Funny, then, later in the drama section with another teacher, a number of the boys chose for their presentation assignment the gay prison hit Fortune and Men’s Eyes. In a comfortable third-floor classroom in that lovely old chunk of Romanesque revival architecture, the students were able to decide what required further discussion. That school was Peterborough Collegiate and Vocational School (PCVS).

I loved PCVS – it was one of the best years of my life. I’m certainly not alone. The recent decision to close the school has met with fierce opposition. Most lawns on Peterborough’s downtown streets host a sign that says, “Save PCVS.” There have been tons of media coverage, demonstrations, fundraisers, YouTube videos, Facebook organizing, even a ghost walk.

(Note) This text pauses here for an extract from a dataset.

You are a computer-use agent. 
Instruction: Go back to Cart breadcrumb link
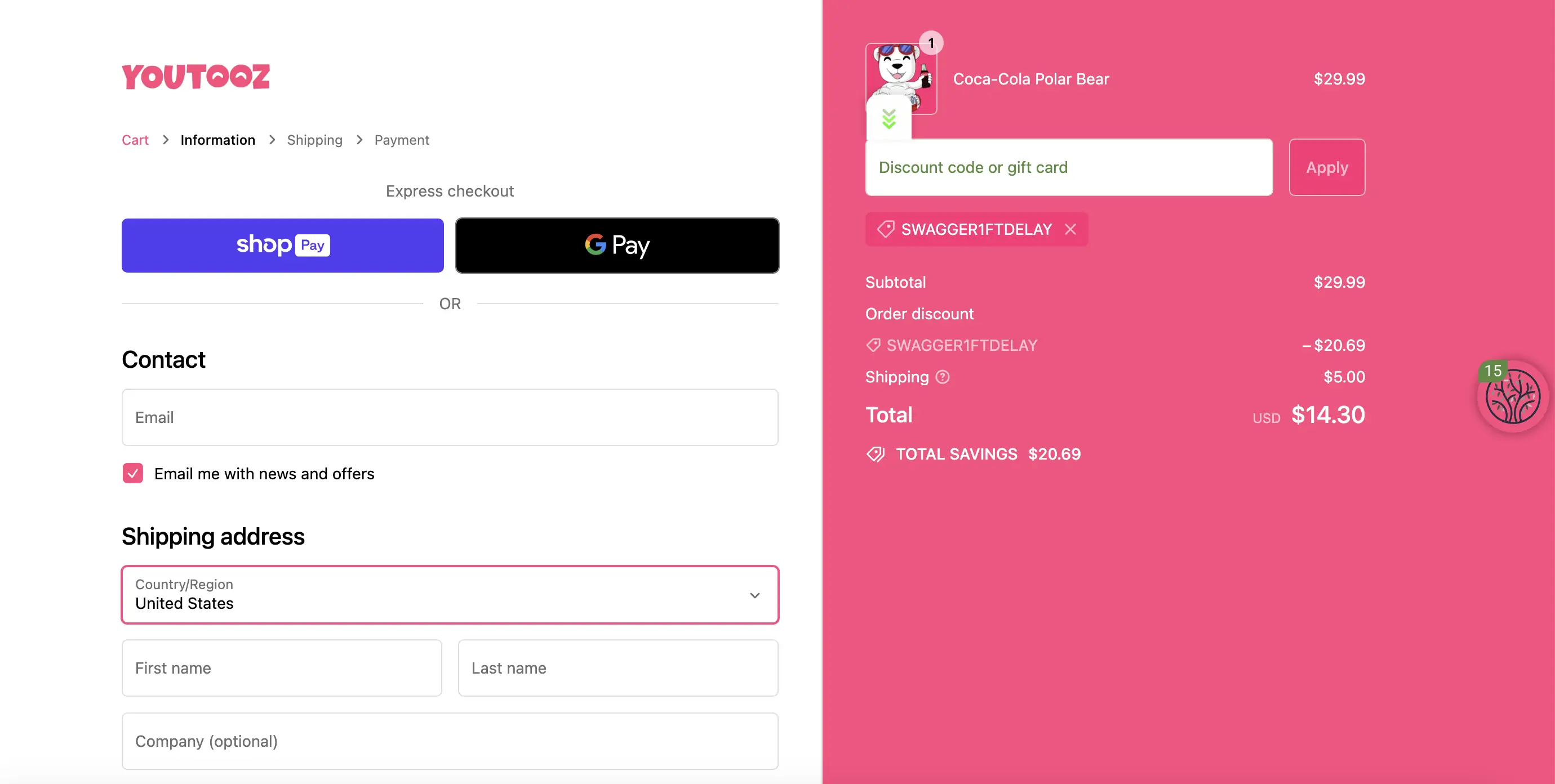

I hear the same reasons for keeping PCVS open again and again: the school’s historic significance (it was founded in 1827); its renowned integrated arts program; its rafts of drama awards; annual near-capacity enrollment; low operating costs; 70 percent of its students walk to school; it has been a vibrant part of the downtown community.

People don’t question other school closures when they have declining enrollments. Why PCVS? Because it is a much-loved school that works.

I have also heard the voices of mental-health workers praising the school’s supportive culture for at-risk and gay teens – the school has long been a refuge with a diverse population that welcomes gay students who are harassed at other schools.

Vulnerable youth. That was once me. By the time I was 12, both my parents were dead. At the beginning of the summer I turned 18, I walked out of a fourth unsuccessful family stay.

I’d known I was gay since I was 12 – though gay wouldn’t become au courant until later. I had looked up the word homosexual in the dictionary. “Well, that’s me,” I said, never doubting it or that there was a world for me out there, somewhere.

It was the early 1970s and there were no gay youth groups then. I saw only one option, what I’d seen others do: head to Toronto and sit at the corner of Yonge and Wellesley. And wait.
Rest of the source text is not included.